私の知らない朔也クンの様子を気づいているのは大いにある。
「気になる事を言って終わるのはなしにして。何が気になるの?」
「それじゃ、ヒントだけ。千沙子が思ってるよりも……」
「思ってるよりも?」
「朔也はちゃんと千沙子の事を思っているはず」
そして、彼女は男の子達と一緒に騒ぐ朔也クンを見ながら言うんだ。
「……心配しなくても、アンタは朔也に愛されてる。

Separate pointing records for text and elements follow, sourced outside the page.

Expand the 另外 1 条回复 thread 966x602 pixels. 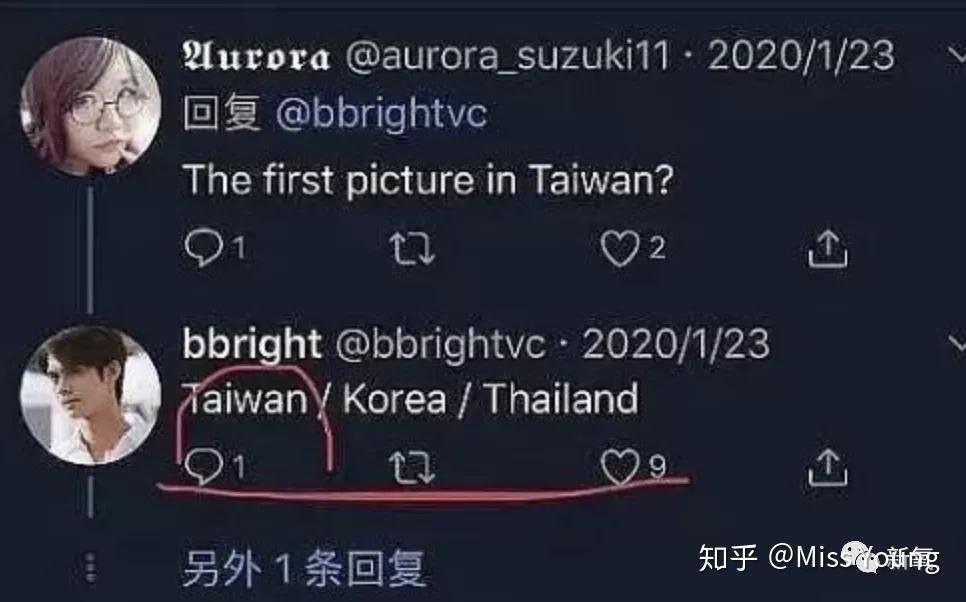tap(304, 568)
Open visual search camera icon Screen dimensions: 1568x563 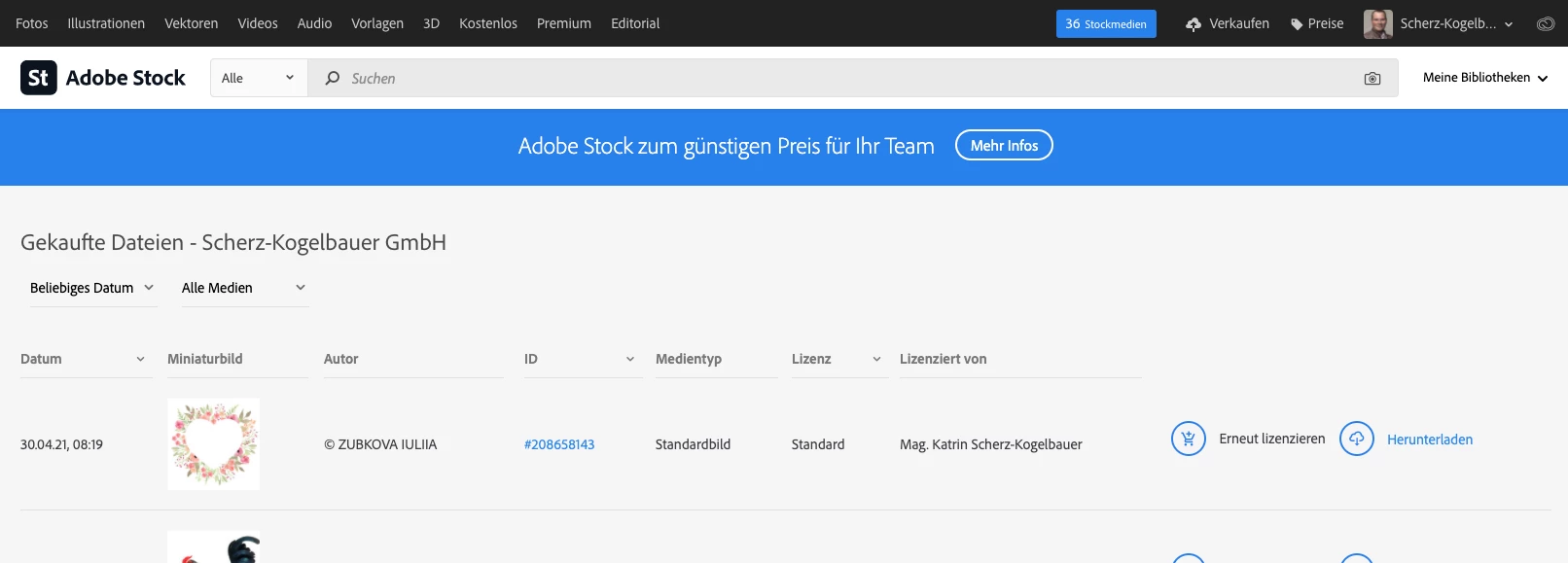pyautogui.click(x=1372, y=79)
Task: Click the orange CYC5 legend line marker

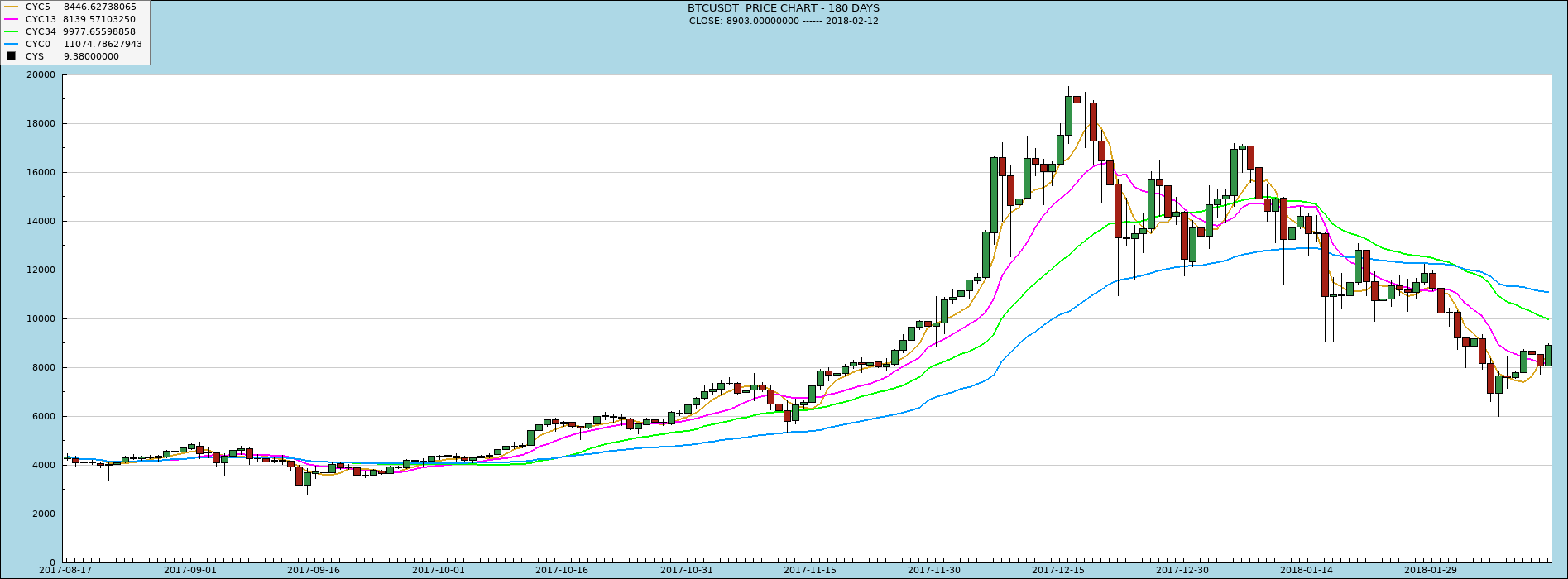Action: click(11, 7)
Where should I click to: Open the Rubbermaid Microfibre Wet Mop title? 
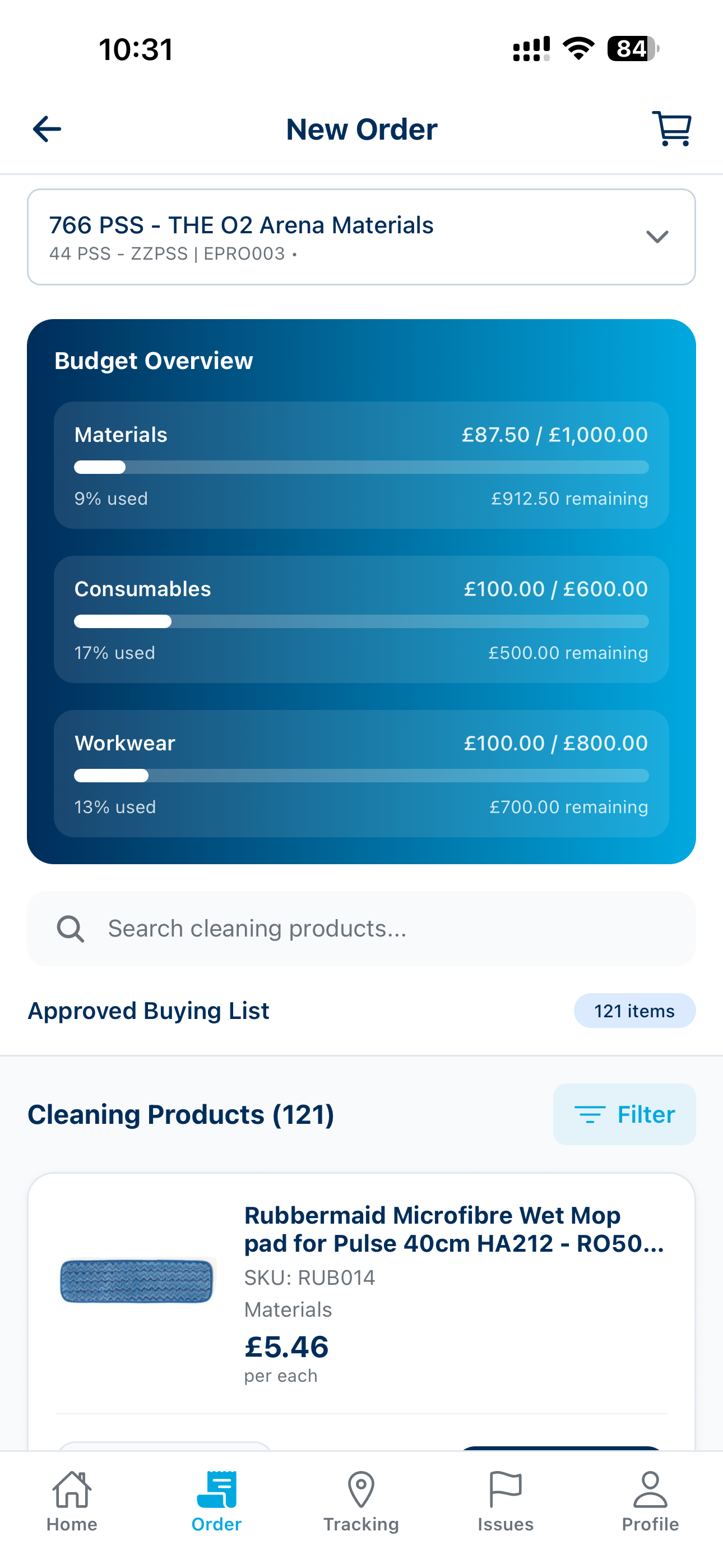click(454, 1229)
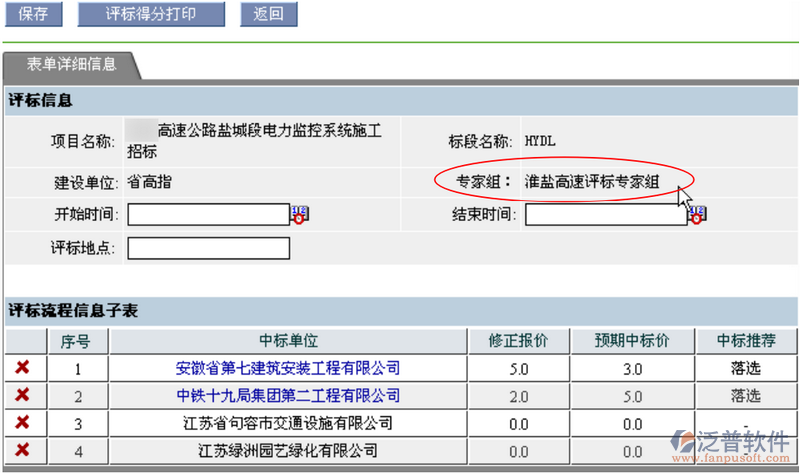Select the 江苏绿洲园艺绿化有限公司 cell

click(288, 451)
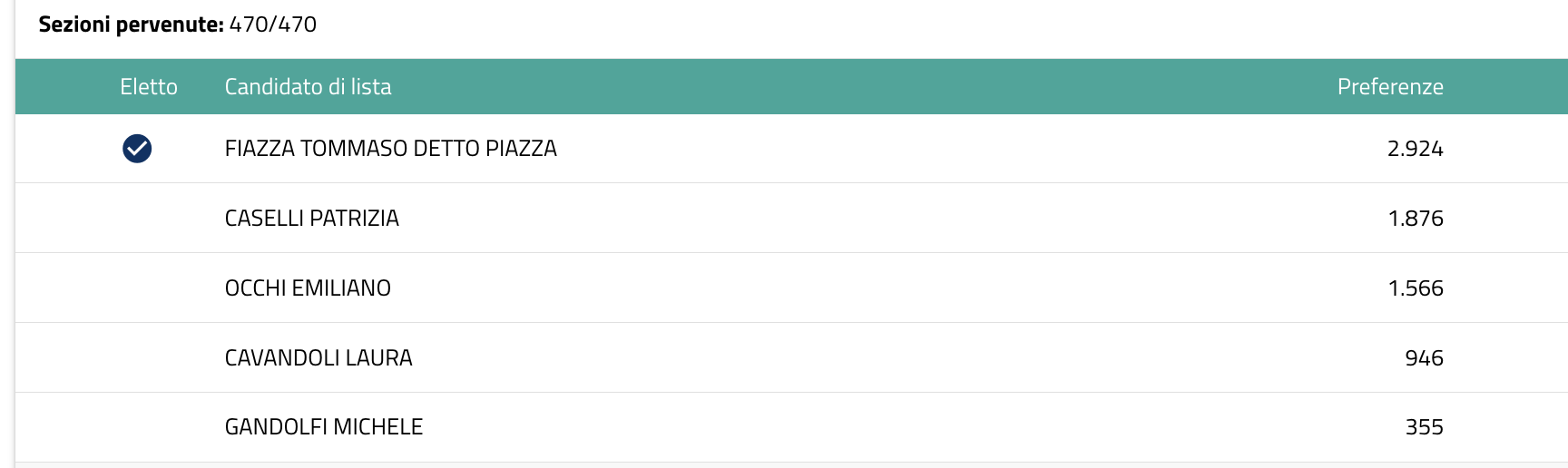Click the Sezioni pervenute label
1568x468 pixels.
(x=131, y=24)
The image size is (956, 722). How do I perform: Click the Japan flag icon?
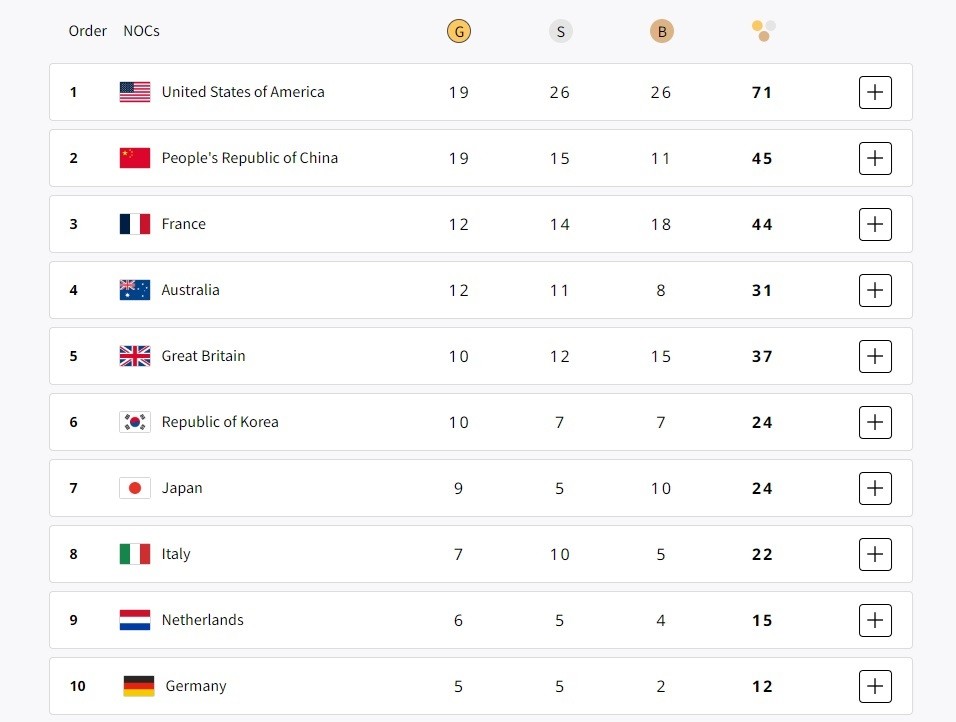click(134, 488)

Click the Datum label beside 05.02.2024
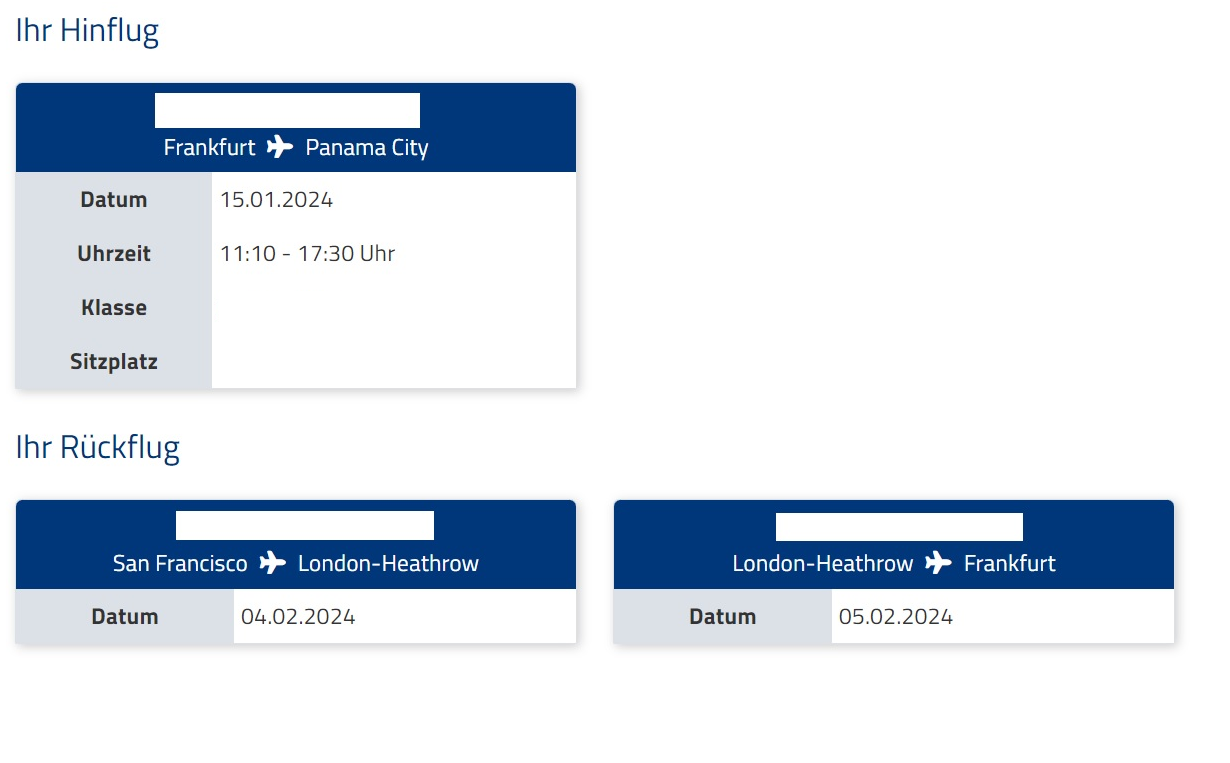point(723,617)
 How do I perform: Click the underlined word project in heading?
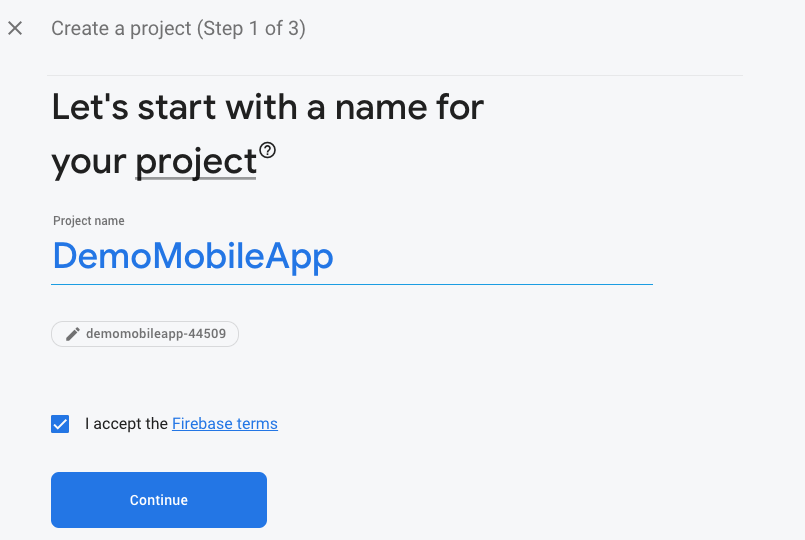(x=196, y=162)
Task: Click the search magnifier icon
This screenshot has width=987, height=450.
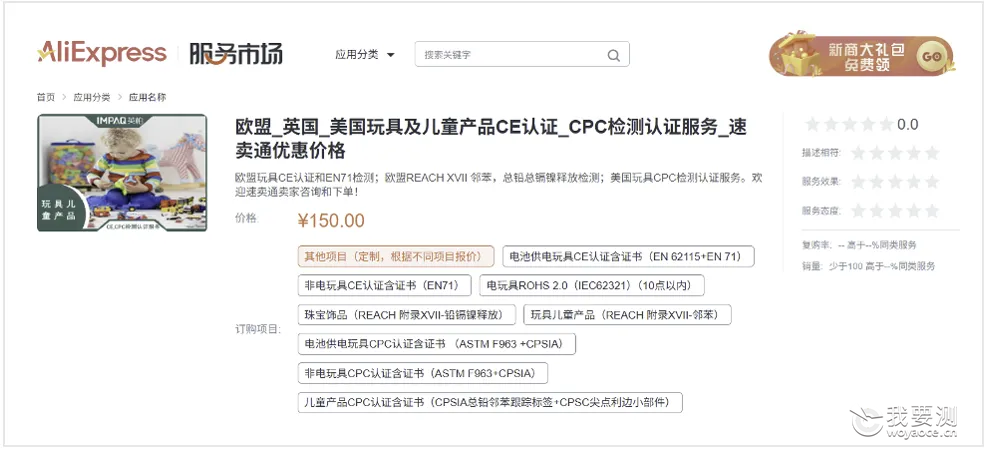Action: [614, 55]
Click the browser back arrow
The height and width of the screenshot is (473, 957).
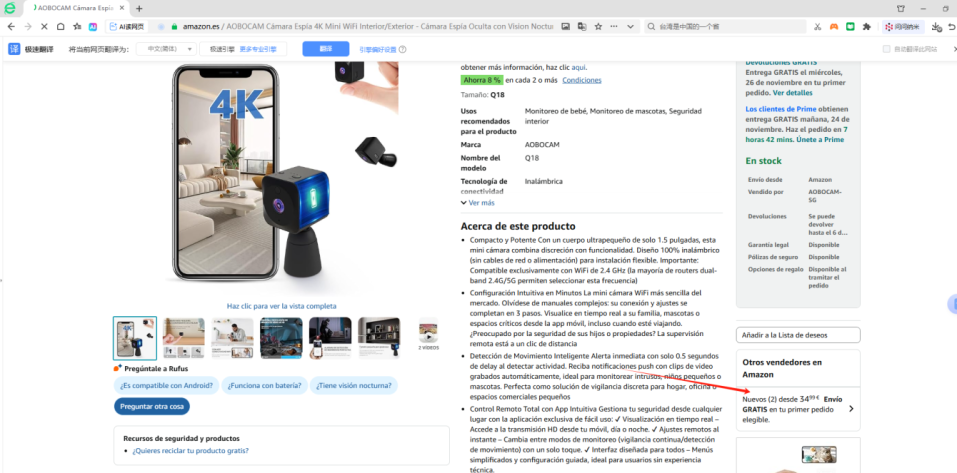pos(13,26)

そんな千沙子が羨ましいわ」
そう呟いた彼女は寂しそうな横顔をする。
私は朔也クンに愛されている、そこに自信はあるけども。
神奈さんの言葉の深い意味を知るのはそれから数日後の事だった。
「千沙子、どうしたんだ?」
それから数日後。
「え?」
今日は以前から約束していた朔也クンとのデート。
隣街の繁華街でデートを楽しんでいた。
食事や買い物を楽しんでいたのにふとした瞬間に悩みがよぎる。
「あ、ごめん。何でもないよ」
「最近、考え事をしてる事が多くないか?何か悩みなら相談にのるが?」
「ううん。本当に何でもないわ」
せっかくのデートなのに。
もっと彼との時間を大切にしないといけない。
「それならいいけど。デートがつまらないのかと思った」
「そんなわけない。朔也クンとのデートだもの。楽しいよ」
私は笑みを見せると彼も安心してくれたようだ。
楽しくないワケがない。
彼とこんな風に恋人関係になれて、嬉しくて仕方がない。
毎日が幸せなのはうそ偽りのない事実。
「……っ……」
だけど、心のうちに抱いた僅かな不安が大きくなり始めていたの。
「これからどうする?何か欲しいものでもあるか?」
「私はもう特にないけれど」
「だったら、最後に俺に付き合ってくれ」
朔也クンの隣を歩きながら、彼が向かった先はレストランだった。
あまり入った事のない、フランス料理のお店。
お値段的にはちょっと頑張る必要がありそう。
「へぇ、いいお店ね。でも、いいの?こんなお店に来て」
「まぁ、デートだし。たまにはいいだろ」
彼が微笑するワケを私はまだ知らない。
『朔也は千沙子が思ってる以上に、千沙子を想ってくれている』
神奈さんが言っていた言葉の意味も――。